SIMD Compression and the Intersection of Sorted Integers
This work addresses performance bottlenecks in database and search systems for applications like text retrieval, though it is incremental as it builds on existing SIMD and compression techniques.
The paper tackled the problem of slow integer compression and intersection in inverted indexes by introducing SIMD-optimized compression and intersection algorithms, achieving 0.7 CPU cycles per decoded integer and doubling the speed of state-of-the-art conjunctive queries.

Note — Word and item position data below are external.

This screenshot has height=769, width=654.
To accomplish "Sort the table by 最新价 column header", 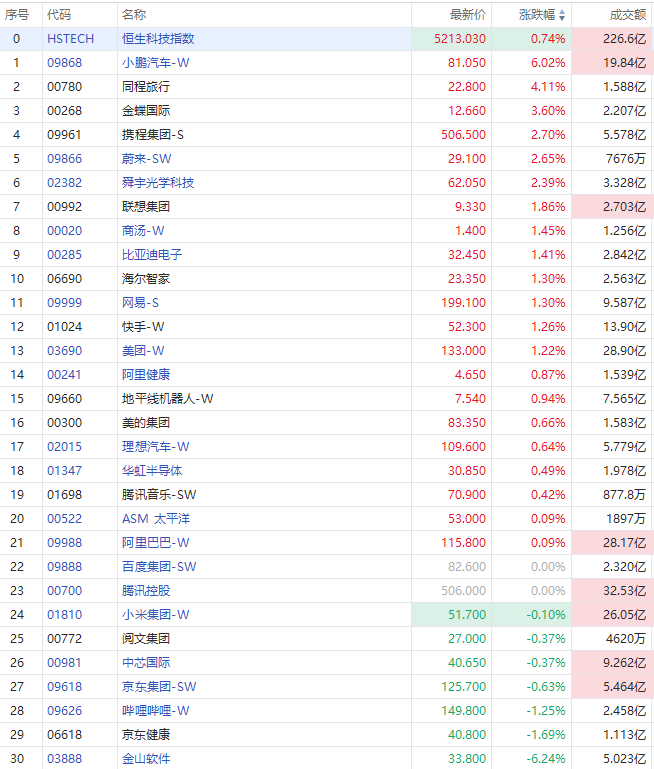I will (468, 15).
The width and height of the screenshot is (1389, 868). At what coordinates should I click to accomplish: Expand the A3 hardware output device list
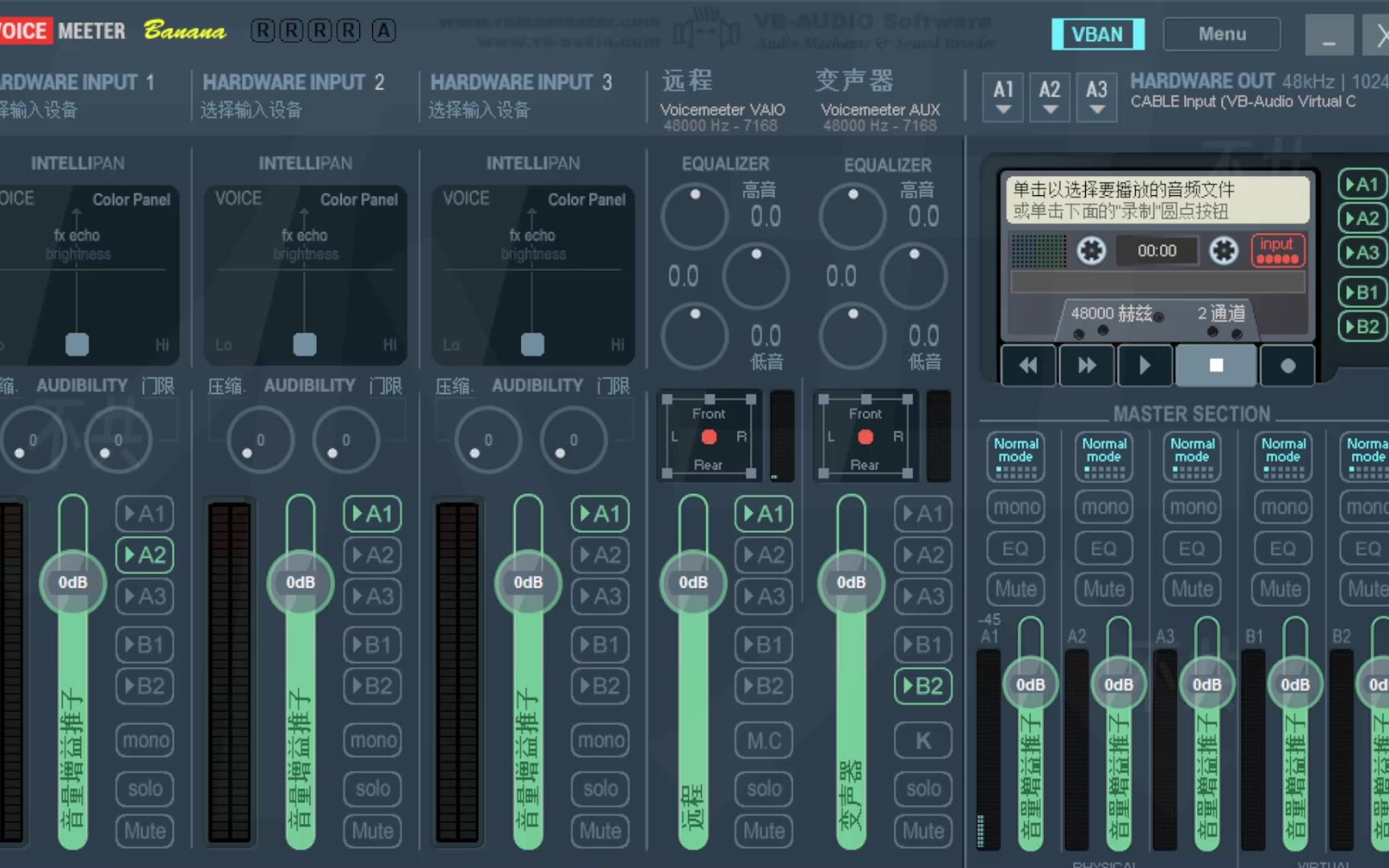point(1096,98)
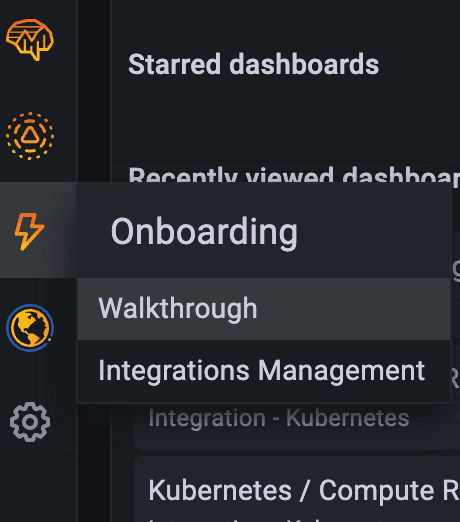Open the Kubernetes / Compute Resources dashboard link
Screen dimensions: 460x522
click(304, 490)
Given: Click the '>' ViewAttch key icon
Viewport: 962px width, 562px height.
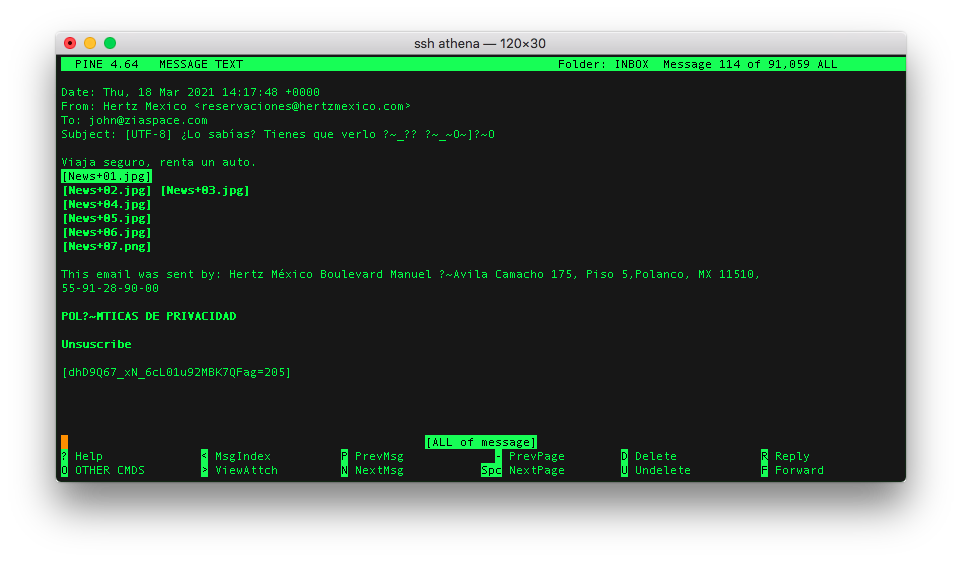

Sorted lists of integers are commonly used in inverted indexes and database systems. They are often compressed in memory. We can use the SIMD instructions available in common processors to boost the speed of integer compression schemes. Our S4-BP128-D4 scheme uses as little as 0.7 CPU cycles per decoded integer while still providing state-of-the-art compression. However, if the subsequent processing of the integers is slow, the effort spent on optimizing decoding speed can be wasted. To show that it does not have to be so, we (1) vectorize and optimize the intersection of posting lists; (2) introduce the SIMD Galloping algorithm. We exploit the fact that one SIMD instruction can compare 4 pairs of integers at once. We experiment with two TREC text collections, GOV2 and ClueWeb09 (Category B), using logs from the TREC million-query track. We show that using only the SIMD instructions ubiquitous in all modern CPUs, our techniques for conjunctive queries can double the speed of a state-of-the-art approach.